L’appel au secours des Guarani-Kaiowá pour la préservation de leurs terres

 

 

A quelques mois de la grande conférence sur le climat COP21 en décembre, à Paris, deux représentants du peuple Guarani-Kaiowá, dans l’Etat du Mato Grosso du Sud, au Brésil, étaient de passage dans la capitale française du 20 au 26 juillet pour alerter des effets de la déforestation de l’Amazonie, pratiquée par des multinationales de l’industrie des agro-carburants qui s’approprient les terres indiennes, menaçant directement la survie de ces populations. L’Amazonie s’étend sur le Brésil, la Bolivie, le Pérou, l’Equateur, la Colombie, le Venezuela, le Guyana, le Suriname et la Guyane française (voir carte ci-dessous). 

La forêt amazonienne © Douglas Fernandes

La forêt amazonienne
© Douglas Fernandes

 

C’est un combat pour la préservation de l’environnement mais aussi pour sa survie que mène le peuple Guarani-Kaiowá, dans l’Etat du Mato Grosso du Sud, au Brésil. Un combat des temps modernes d’un David contre Goliath opposant les autochtones Guarani-Kaiowá aux grandes multinationales du secteur de l’agro-industrie, liées au pouvoir fédéral brésilien, qui se sont implantées après 2007 dans le Mato Grosso du Sud, via des plantations de soja ou de canne à sucre servant à produire de l’éthanol, transformé en carburant alternatif.

 

Revers de cette médaille du pétrole vert brésilien: la destruction de la plus grande forêt tropicale du monde et d’une partie du mode de vie de ses habitants, le peuple Guarani-Kaiowá. 

Ce dernier est d’ailleurs employé pour travailler dans les vastes champs de canne à sucre, couvrant à l’heure actuelle 140 000 hectares dans le Mato Grosso du Sud, dans des conditions très proches de l’esclavage, pour un salaire mensuel de 220 euros.
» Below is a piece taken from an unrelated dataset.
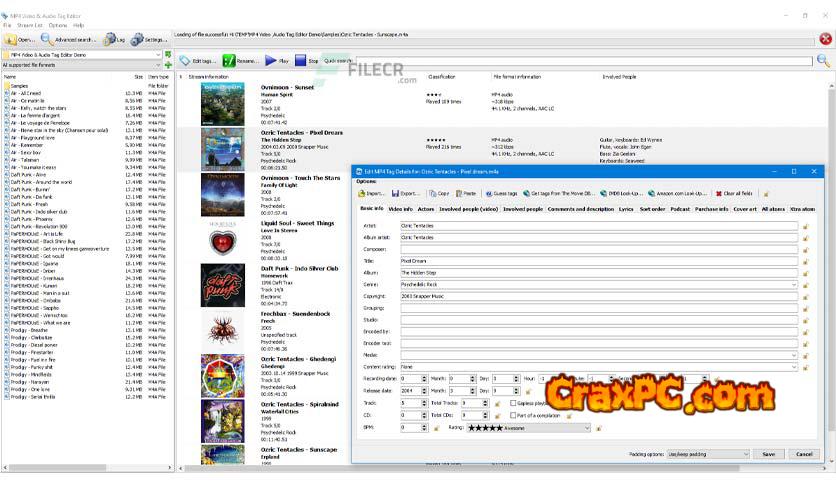Click the Cancel button
Screen dimensions: 836x484
click(802, 453)
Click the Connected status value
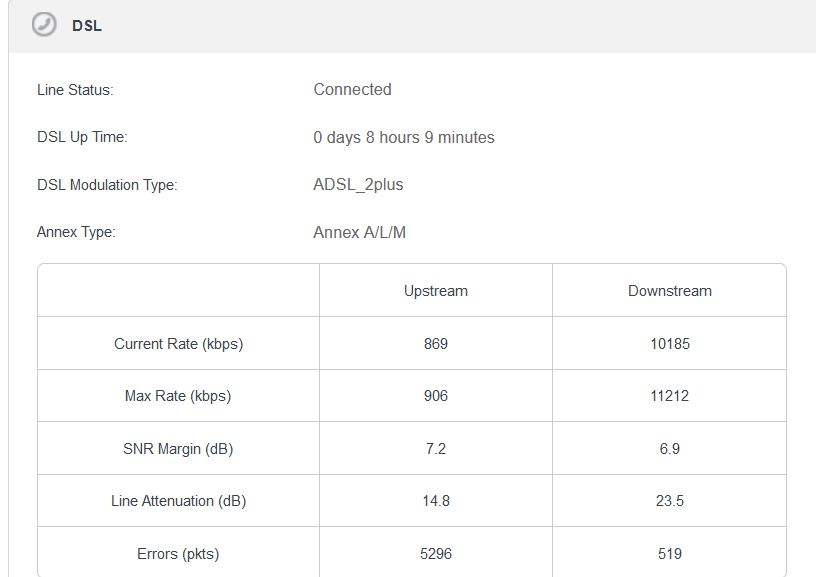Viewport: 816px width, 577px height. point(352,90)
Santé dégradée, hébergement insalubre, rythme de travail harassant et manque crucial de repos sont devenus le quotidien de tous les ouvriers coupant la canne.  

Comptant aujourd’hui 45 000 personnes, la population Guarani-Kaiowá  a perdu ces dernières années plus de 299 chefs indiens, tués par la police civile, militaire ou la police des frontières brésilienne, envoyées par les grands propriétaires fonciers, lors d’incursions musclées sur le territoire des Guarani-Kaiowá.

 

En cent ans, les Guarani Kaiowá ont perdu 90% de leur territoire

Deux attaques particulièrement violentes ont marqué au fer rouge la mémoire de Valdelice Veron, une des porte-parole du peuple Guarani-Kaiowá, venue du 20 au 26 juillet à Paris mais aussi à l’ONU à Genève.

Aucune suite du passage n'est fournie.